For years, texting between Android and iPhone users felt like two separate worlds. Green bubbles versus blue bubbles was more than just a color difference; it meant fewer features and sometimes awkward conversations. Google has fought hard to bring better messaging to everyone through something called Rich Communication Services, or RCS. Apple finally joined the party with iOS 18, but they’ve taken their sweet time adding new capabilities. Now, Google has rolled out a cool new trick: Android users can edit messages they send to iPhones. But there’s a funny catch that everyone should know.

Today, more than one billion messages fly around daily using RCS. This standard arrived on the iPhone with iOS 18, thanks to Google’s continuous push. Among the exciting new things RCS offers is the power to fix a message after you’ve sent it. This is a feature many users have been wishing for. Getting it done on an Android phone is super simple. You just press and hold the message you want to change. A little pencil icon will pop up. Tap that, type your corrections, and hit send again. But here’s the catch: you only have 15 minutes to edit a message after it’s sent.

The “Oops” Moment Gets a Fix, Mostly

So, you’ve sent your message from Android, realized your typo, and quickly fixed it. On another Android phone, the original message simply updates with your correction, showing a small “Edited” tag. It’s clean and neat. But if that message travels to an iPhone, things look a bit different. Instead of changing the original message, the iPhone receives a brand new text. This new message will have your corrected words, but it will start with an asterisk. That asterisk is there to tell the iPhone user, “Hey, this message was changed.” It’s not the smooth, seamless update you see on Android.

Android iPhone mensagens editar Google

Why the Mixed Experience?

This difference comes down to the way Apple first brought RCS to iOS 18. It uses an older version of the RCS standard. That older version simply doesn’t have a built-in way to handle editing messages. Google, on the other hand, is already using RCS Profile 3.0, which includes this editing feature.

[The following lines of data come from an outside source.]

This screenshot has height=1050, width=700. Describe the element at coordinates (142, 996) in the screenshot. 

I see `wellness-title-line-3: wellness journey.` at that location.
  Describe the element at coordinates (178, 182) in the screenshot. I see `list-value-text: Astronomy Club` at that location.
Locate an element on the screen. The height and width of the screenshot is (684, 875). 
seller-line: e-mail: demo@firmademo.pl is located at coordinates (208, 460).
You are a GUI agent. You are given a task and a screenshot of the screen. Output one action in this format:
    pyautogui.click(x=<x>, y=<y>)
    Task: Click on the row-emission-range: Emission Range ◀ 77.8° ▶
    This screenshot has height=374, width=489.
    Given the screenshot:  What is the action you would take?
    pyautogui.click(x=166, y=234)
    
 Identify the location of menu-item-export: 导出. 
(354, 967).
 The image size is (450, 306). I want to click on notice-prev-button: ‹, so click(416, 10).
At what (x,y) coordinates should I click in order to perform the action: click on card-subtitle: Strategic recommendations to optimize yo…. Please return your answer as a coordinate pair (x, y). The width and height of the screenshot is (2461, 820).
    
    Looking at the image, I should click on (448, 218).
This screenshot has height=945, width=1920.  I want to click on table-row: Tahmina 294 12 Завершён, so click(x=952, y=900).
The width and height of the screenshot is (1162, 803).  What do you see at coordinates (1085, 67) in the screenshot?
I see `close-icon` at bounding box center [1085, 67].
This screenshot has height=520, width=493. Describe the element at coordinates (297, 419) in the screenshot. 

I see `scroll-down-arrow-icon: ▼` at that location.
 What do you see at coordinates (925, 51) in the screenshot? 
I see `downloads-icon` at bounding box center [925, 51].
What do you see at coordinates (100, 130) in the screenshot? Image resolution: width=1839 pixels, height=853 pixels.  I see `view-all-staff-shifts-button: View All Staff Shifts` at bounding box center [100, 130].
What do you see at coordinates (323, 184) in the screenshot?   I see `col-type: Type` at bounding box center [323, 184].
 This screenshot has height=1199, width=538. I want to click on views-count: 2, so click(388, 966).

For now, this editing option is in testing with a small group of Android users. For everyone to have the same smooth experience, Apple will need to update its software. Only then will iPhones fully support this newer RCS profile. We don’t know exactly when this update will arrive. However, it might show up alongside the future rollout of cross-platform end-to-end encryption, a major security improvement that both Apple and Google have said they want to make happen. The messaging road is getting smoother, but we’re not quite at peak performance yet.